Furono sottoposte a una campagna di contraccezione forzata, senza il loro consenso né quello delle famiglie.

Per questo 67 donne nate in Groenlandia chiedono oggi un risarcimento allo Stato danese: 300.000 corone, l'equivalente di circa 40.200 euro a testa.

I fatti risalgono al periodo tra gli anni Sessanta e Settanta quando la Danimarca attuò una politica contraccettiva per limitare la natalità nel territorio artico che, sebbene non fosse più una colonia dal 1953, rimaneva sotto il controllo di Copenaghen.

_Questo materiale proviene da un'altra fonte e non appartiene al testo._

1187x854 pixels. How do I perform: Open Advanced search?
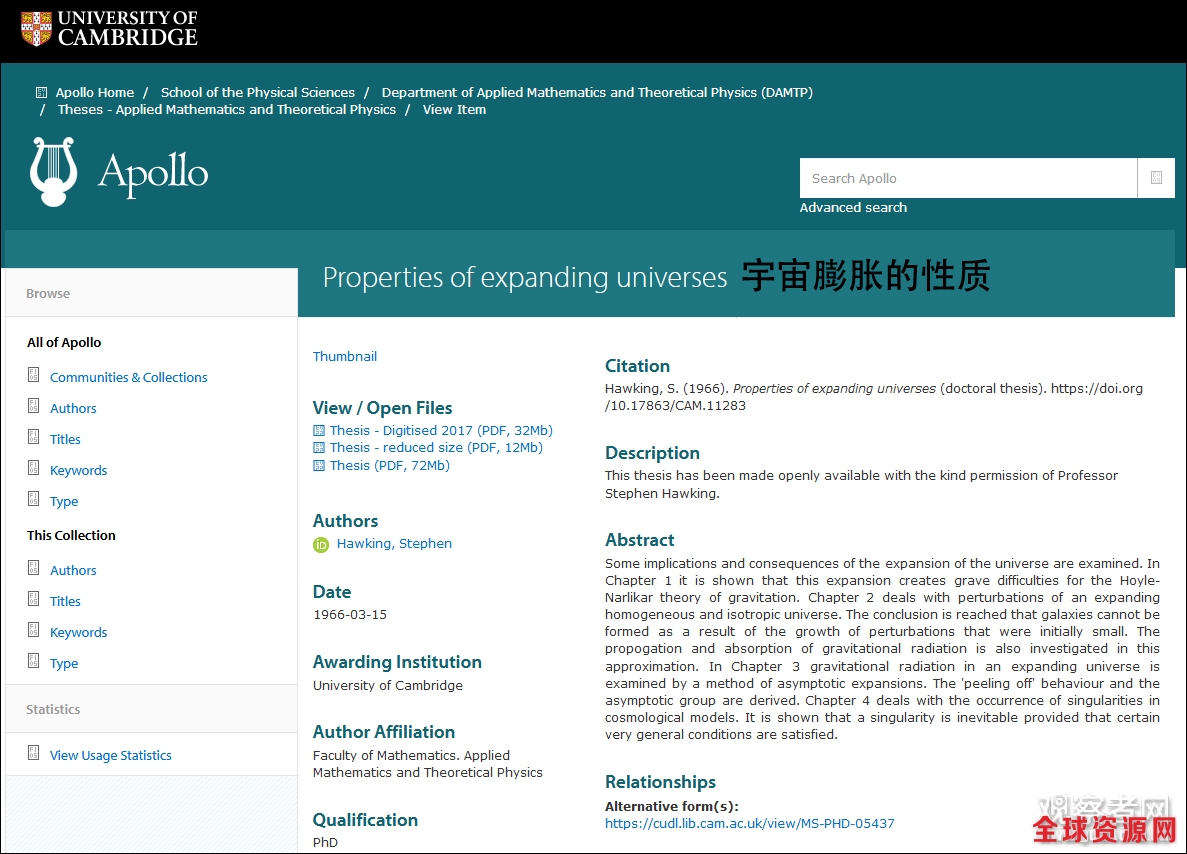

Nel mirino, secondo quanto emerso, almeno 4.500 ragazzine e bambine di etnia inuit.

Il piano di Copenaghen era appunto ridurre le nascite nelle popolazioni indigene e risparmiare così nel welfare. 

Una serie di podcast basati sugli archivi nazionali e trasmessi nella primavera del 2022 dalla radio e dalla televisione danese Dr ha rivelato la portata di questa campagna, la «Danish coil campaign», in un momento in cui la Danimarca e la Groenlandia, che ha acquisito lo status di territorio autonomo nel 2009, stanno discutendo sulle loro relazioni passate.

Tra le vittime di quella campagna Naja Lyberth: a 13 anni durante una visita medica di routine a scuola il medico le intimò di presentarsi in ospedale dove le venne applicata la spirale. «Non avevo idea di cosa fosse, perché il medico non mi spiegò niente o chiese il mio permesso», ricorda oggi. «Avevo paura, ma non potevo dirlo ai miei genitori. Non avevo mai neanche dato un bacio a un ragazzo».

Una commissione di inchiesta è stata lanciata lo scorso anno e dovrebbe pubblicare le sue conclusioni nel 2025.

«Non vogliamo aspettare i risultati dell'indagine», ha detto Lyberth, oggi psicologa, che ha avviato la richiesta di risarcimento. «Stiamo invecchiando - ha poi spiegato – le più anziane tra noi, che avevano la spirale negli anni '60, sono nate negli anni '40 e si avvicinano agli 80 anni».